Statuswaarden toevoegen, bewerken of verwijderen

Met de functie 'Batchstatus' kunt u statuswaarden toewijzen aan batches. Wanneer u een status toevoegt aan een procedure, kunt u deze status toewijzen aan batches in profielen en aan processortaken. Ook kunt u op elk moment de status bewerken nadat u deze hebt gemaakt. Onthoud dat wijzigingen die u aanbrengt in een batchstatus, in de gehele procedure worden toegepast. Als u een batchstatus verwijdert, is deze niet meer beschikbaar in clientprofielen en processoren en kunnen gebruikers deze batchstatus niet meer toewijzen aan batches.

U kunt batchstatuswaarden op de volgende manieren gebruiken:
  • In een clientprofiel kunt u een standaardbatchstatus toewijzen die aan batches wordt toegewezen wanneer deze worden gemaakt.

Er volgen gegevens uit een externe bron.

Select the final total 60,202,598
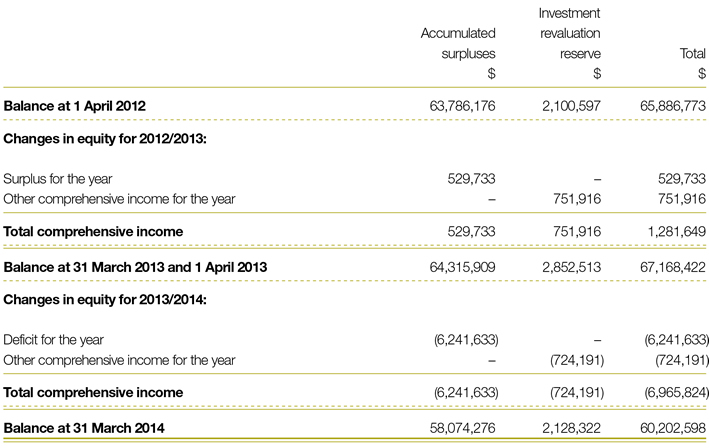Image resolution: width=709 pixels, height=448 pixels. [x=668, y=428]
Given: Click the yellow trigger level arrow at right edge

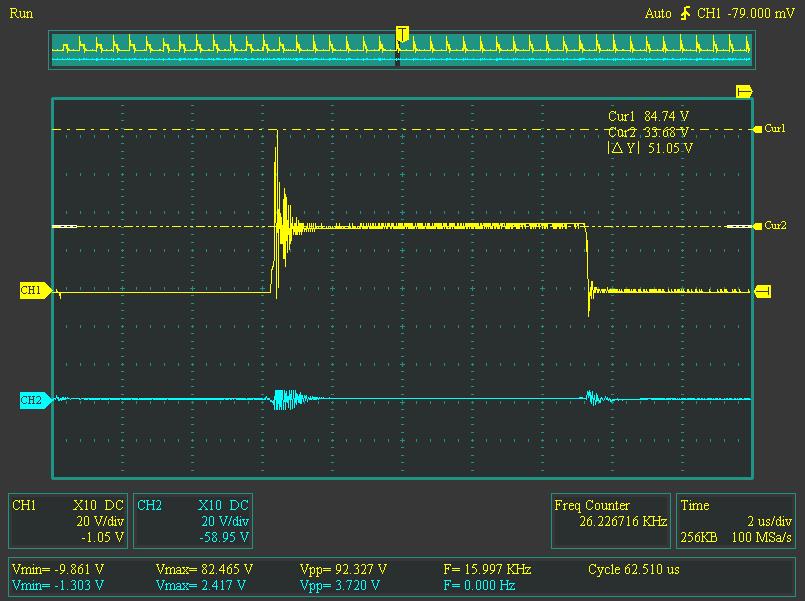Looking at the screenshot, I should coord(762,291).
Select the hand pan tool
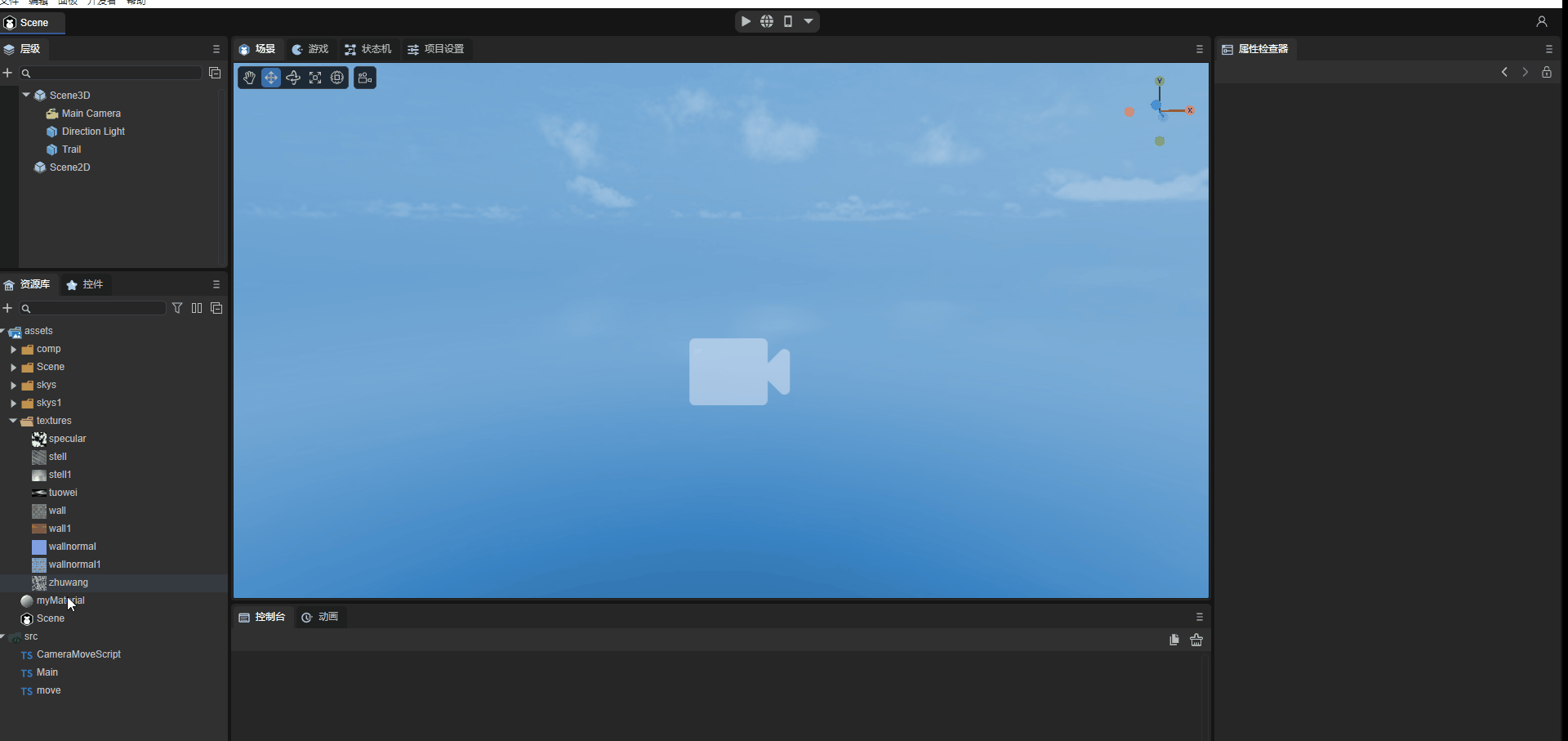 [x=249, y=78]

Zie voor meer informatie: Clientprofielen.

  • Clientgebruikers kunnen een batchstatus wijzigen door deze te selecteren uit de beschikbare statuswaarden of door batches te zoeken op basis van hun status.

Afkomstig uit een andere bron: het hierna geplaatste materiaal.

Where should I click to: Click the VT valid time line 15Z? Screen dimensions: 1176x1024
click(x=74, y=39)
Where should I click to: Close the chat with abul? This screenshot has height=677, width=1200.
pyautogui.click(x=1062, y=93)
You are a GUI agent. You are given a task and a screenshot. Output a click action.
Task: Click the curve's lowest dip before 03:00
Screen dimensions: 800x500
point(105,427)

  • Bepaalde batchprocessoren kunnen batchstatuswaarden na een al dan niet geslaagde verwerking wijzigen.

  • De batchstatus kan bij vastlegging worden uitgevoerd als metagegevenswaarde.

Ga als volgt te werk om een batchstatus te configureren:

  1. Selecteer de procedure in het deelvenster 'Procedures' aan de linkerkant.

    De configuratiepagina's voor de geselecteerde procedure worden rechts weergegeven.

  2. Open het tabblad Classificatie van de procedure.
  3. Klik in de tabel Batchstatuswaarden op Nieuwe batchstatus maken.
  4. Voer in het dialoogvenster Status toevoegen/bewerken een betekenisvolle naam in voor de status en klik op OK.

    De nieuwe status wordt weergegeven in de tabel 'Batchstatuswaarden'.

    Selecteer in de tabel Batchstatuswaarden een batchstatus die u wilt verwijderen en klik op Batchstatus verwijderen.